By Rodrigo Campos and Karin Strohecker
NEW YORK/LONDON (Reuters) -Brazil’s real tumbled by the most in over two years to a fresh record low on Wednesday and stocks were also under pressure as financial markets put the Brazilian government’s spending plans and wide budget deficit to the test.
The local currency hit 6.3139 per dollar, taking the yearly decline near 23%. The currency closed for trading locally at 6.26, down 2.7%, while it continued to weaken in offshore trading. It was on track to post the largest daily decline since April 2022.
Further weighing on the real late in the session, the U.S. Federal Reserve cut interest rates on Wednesday and signalled it will slow the pace at which borrowing costs fall, strengthening the dollar across the board.
The benchmark Bovespa stock index was down 2.6% on the day to a six-month low and the cost of insuring exposure to the country’s bond debt was at a 14-month high, with investors anxious as Latin America’s largest economy faces a deepening financial market crisis.
Investors have been doubtful whether lawmakers will be able to pass the main part of a fiscal bill aimed at putting government finances on a more sustainable footing.
“Markets are mainly worried about the overall fragile fiscal trajectory and the fact that it is affecting inflation expectations via the pressure on the real,” said Thomas Haugaard, portfolio manager at Janus Henderson in Copenhagen.
“Often we have to see the market revolting before painful adjustments come, but for now it does not look like there will be a fiscal response to the recent turmoil.”
Congress late on Tuesday approved the main text of a bill but has yet to vote on some amendments proposed by lawmakers, while Finance Minister Fernando Haddad said Wednesday the Senate is ready to vote the bill as soon as Congress sends it.
“We are doing our part: sending (Congress) the measures, working to make sure they are not watered down, and convincing people these measures are needed to strengthen the fiscal framework,” Haddad said.
Brazil’s central bank held spot U.S. dollar auctions for the third consecutive session on Tuesday and reaffirmed its tough monetary policy stance.
“The central bank hiked more than expected and have been intervening in the currency so they are doing their part,” said Shamaila Khan, head of fixed income for emerging markets and Asia Pacific at UBS Asset Management.
The local sovereign bond benchmark yield hovered near 14.7% on Wednesday, having on Tuesday hit 14.847%, the highest since March 2016. The yield started the year around 10.5%.
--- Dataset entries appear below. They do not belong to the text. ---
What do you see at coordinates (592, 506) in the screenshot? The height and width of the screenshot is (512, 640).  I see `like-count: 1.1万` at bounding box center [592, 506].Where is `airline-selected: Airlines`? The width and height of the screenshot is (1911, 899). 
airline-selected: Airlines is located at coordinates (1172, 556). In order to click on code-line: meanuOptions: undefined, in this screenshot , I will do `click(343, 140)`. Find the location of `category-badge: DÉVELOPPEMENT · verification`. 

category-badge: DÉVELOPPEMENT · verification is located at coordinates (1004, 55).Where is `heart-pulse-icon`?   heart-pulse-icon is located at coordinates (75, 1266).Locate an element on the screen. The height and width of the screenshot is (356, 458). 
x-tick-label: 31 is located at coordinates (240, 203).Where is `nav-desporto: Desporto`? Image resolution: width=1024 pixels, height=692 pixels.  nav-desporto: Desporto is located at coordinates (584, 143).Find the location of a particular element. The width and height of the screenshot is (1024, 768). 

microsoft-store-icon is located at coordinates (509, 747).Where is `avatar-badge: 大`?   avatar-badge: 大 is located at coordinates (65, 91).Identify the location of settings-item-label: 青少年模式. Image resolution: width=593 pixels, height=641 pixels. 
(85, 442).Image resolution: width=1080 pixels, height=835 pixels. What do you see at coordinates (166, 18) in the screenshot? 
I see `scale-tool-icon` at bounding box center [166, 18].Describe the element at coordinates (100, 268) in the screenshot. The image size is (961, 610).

“At this point the bar is very, very low for a positive fiscal surprise,” said Arif Joshi, co-head of the emerging markets debt platform at Lazard Asset Management.
He said fiscal consolidation must move beyond bets that stronger growth will make the fiscal side look healthier and into actual spending cuts.
“It always starts with baby steps and it builds from there,” Joshi said. “We’re not looking for the full bazooka, we’re looking for baby steps in the right direction.”
Five-year credit default swaps, the cost to insure against a sovereign default, stood at 194 basis points according to S&P Global Market Intelligence -the most expensive since October 2023.
The dollar-denominated MSCI Brazil index has fallen more than 30% since the start of the year.
Brazil’s nominal budget deficit, including interest payments on public debt, has climbed to 9.5% of GDP from 4.6% when President Luiz Inacio Lula da Silva took office in January 2023.